INTRODUCTION: Children born small for gestational age (SGA) are at risk of future obesity and associated comorbidities. Therefore the identification of risk factors and novel biomarkers which are associated with this risk are needed for early detection and to improve preventive strategies. Spexin (SPX), a novel neuropeptide that is involved in the regulation of obesity and fat metabolism, is a candidate biomarker for predicting obesity and related comorbidities at an early age. The aim of this study was to investigate serum levels of SPX in term infants born small, appropriate, and large for gestational age (LGA) and its association with newborn anthropometric measurements.
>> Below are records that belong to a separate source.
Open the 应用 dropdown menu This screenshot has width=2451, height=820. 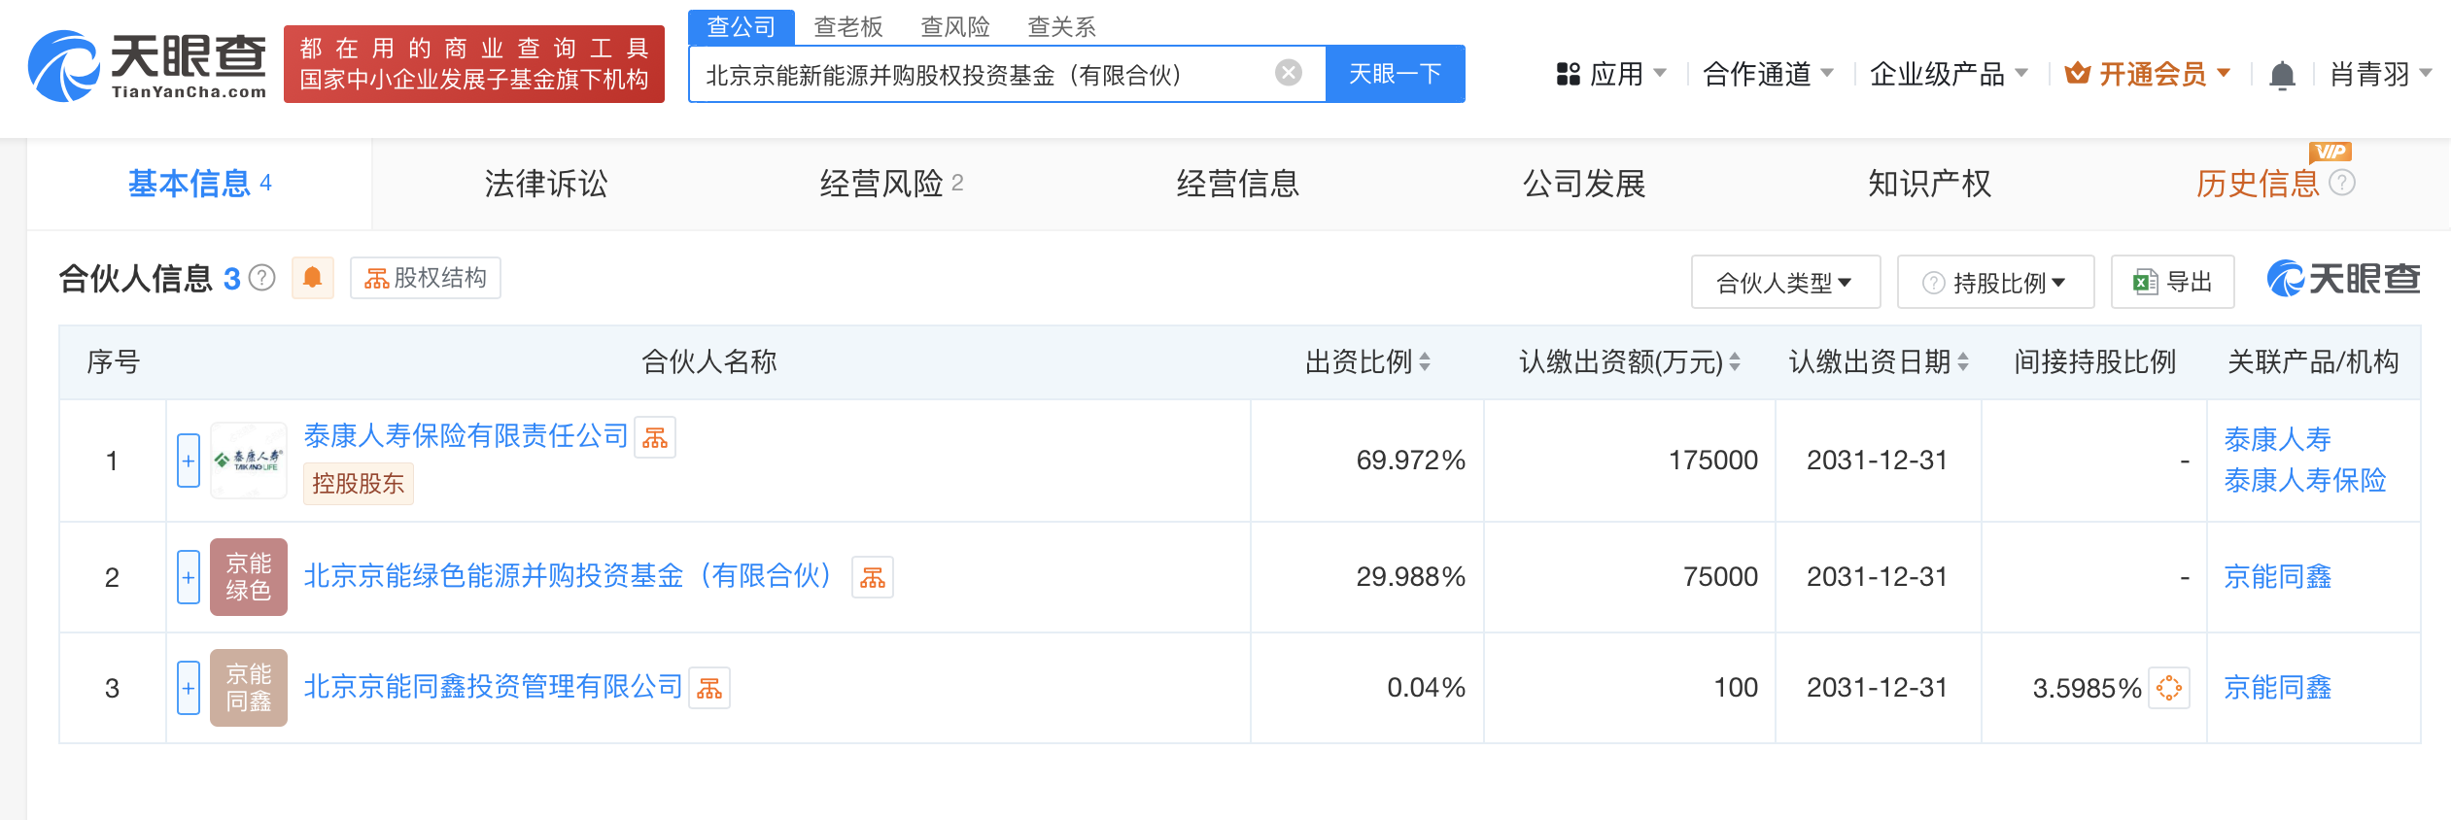[x=1611, y=74]
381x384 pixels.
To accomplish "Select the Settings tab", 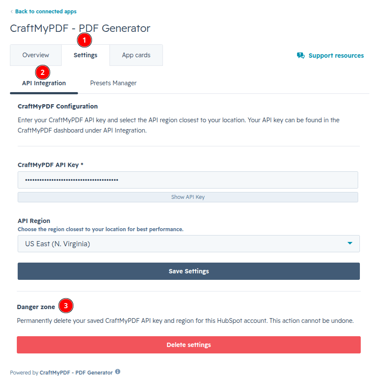I will pyautogui.click(x=85, y=55).
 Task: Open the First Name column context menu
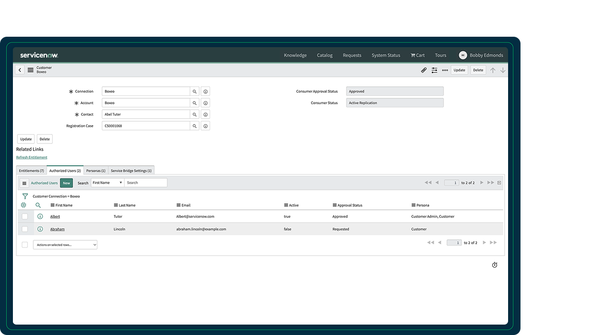52,205
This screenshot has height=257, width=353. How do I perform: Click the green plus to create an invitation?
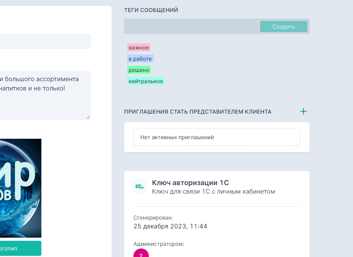(304, 111)
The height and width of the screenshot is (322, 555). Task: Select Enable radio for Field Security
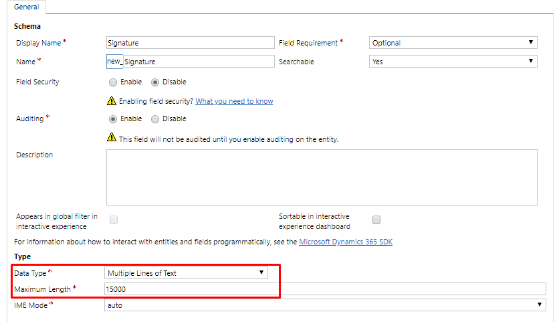pyautogui.click(x=113, y=82)

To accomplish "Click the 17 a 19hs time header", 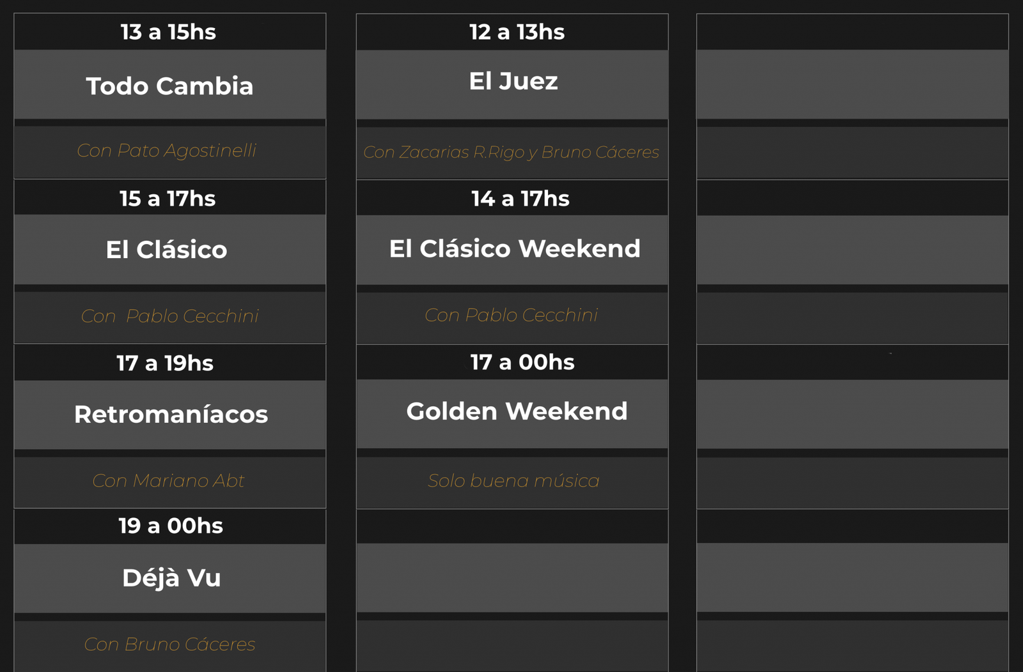I will click(x=165, y=363).
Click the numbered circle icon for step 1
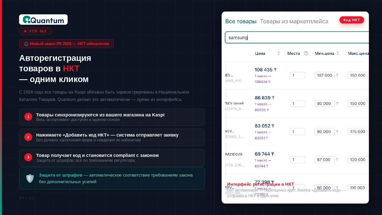The height and width of the screenshot is (215, 382). coord(28,117)
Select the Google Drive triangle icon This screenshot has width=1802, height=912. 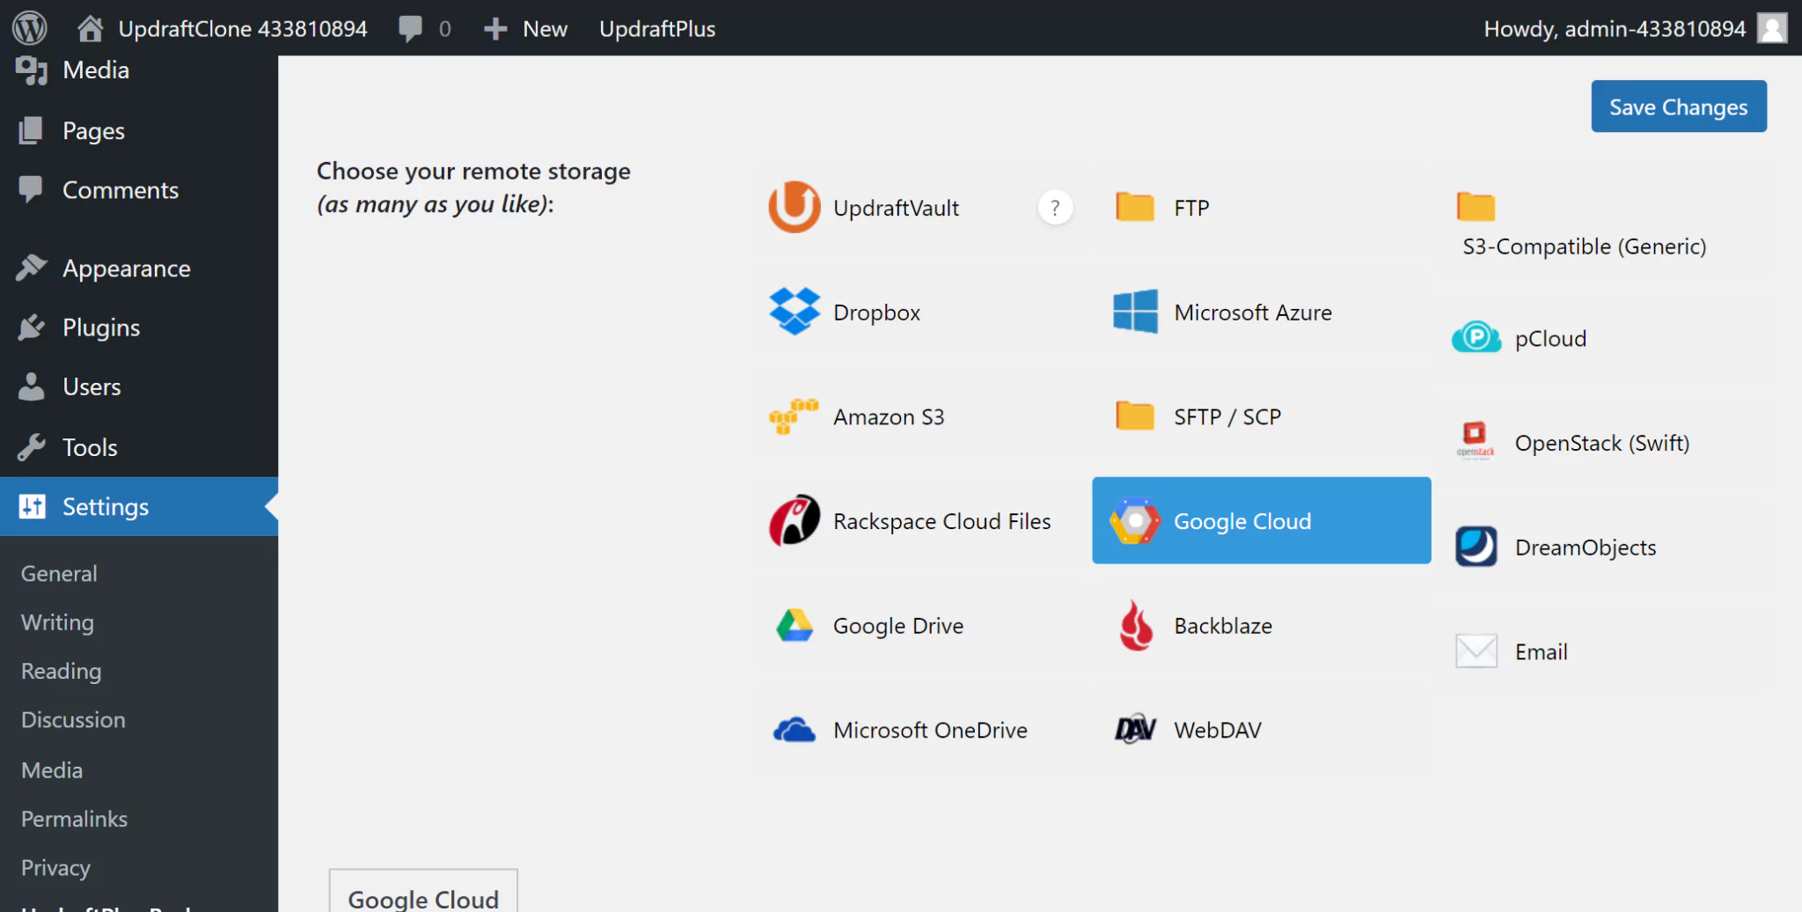[794, 626]
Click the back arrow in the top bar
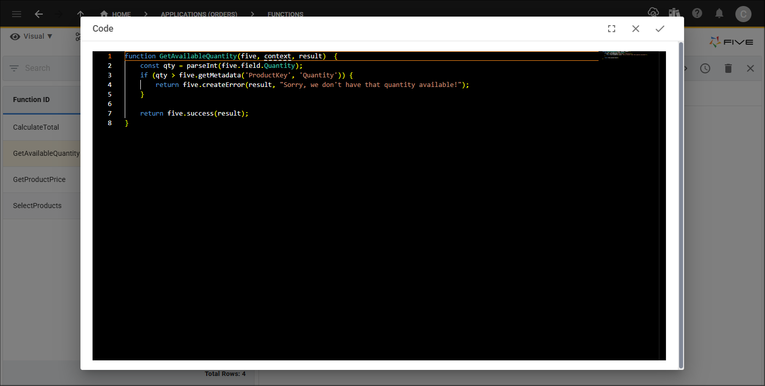This screenshot has width=765, height=386. click(x=39, y=14)
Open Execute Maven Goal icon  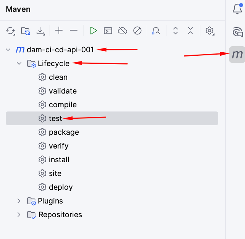click(x=108, y=31)
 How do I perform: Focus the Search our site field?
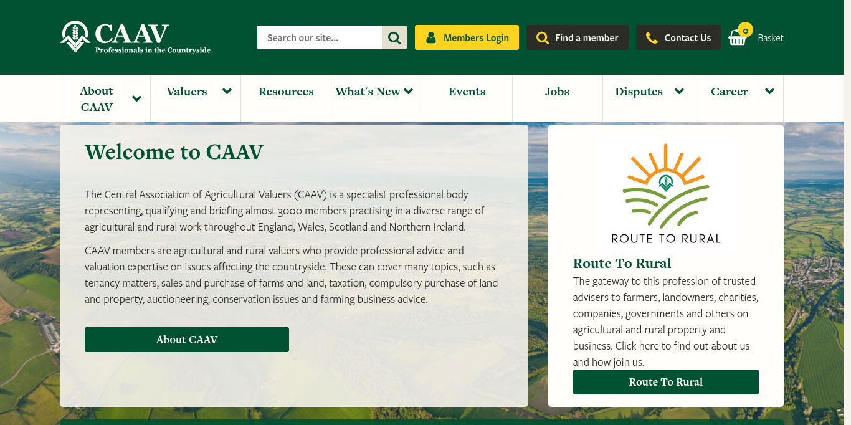click(x=320, y=37)
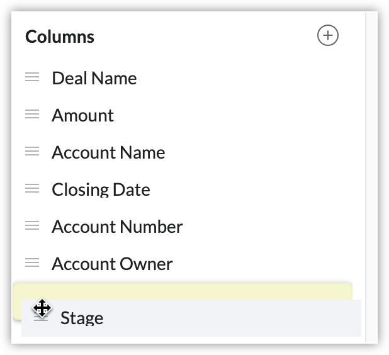Select the Account Number column
The image size is (389, 355).
click(x=117, y=227)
METHODS: One hundred and twenty term newborn babies classified as SGA, appropriate for gestational age (AGA), or LGA and their mothers were included. SPX, leptin and visfatin were measured in cord blood and maternal serum by enzyme-linked immunosorbent assay.
RESULTS: Fifty-six (46.7%) neonates were girls and 64 (53.3%) were boys. The mean birth weight was 3170.70±663 g, birth length was 48.9±2.79 cm, and head circumference was 34.5±1.67 cm. Birth weights, lengths, and head circumferences of the neonates in the SGA, AGA, and LGA groups were significantly different. Cord blood SPX and leptin levels in the SGA groups were significantly lower than those of both the LGA and AGA groups. Cord blood visfatin levels were significantly lower in the AGA group than the LGA and SGA groups. Maternal SPX levels of SGA babies were significantly lower than those of the mothers in both the LGA and AGA groups, but no significant difference was observed between the SGA and LGA groups. Maternal visfatin levels of the AGA babies were significantly higher than the maternal levels of SGA and LGA groups. There was no difference in terms of maternal leptin levels. Cord blood SPX and leptin levels were positively correlated with birth weight, length and head circumference. Birth weight increased significantly in line with maternal pregestational body mass index.
DISCUSSION AND CONCLUSION: The lowest SPX levels were found in the SGA babies and cord SPX level was significantly correlated with newborn length, weight, and head circumference.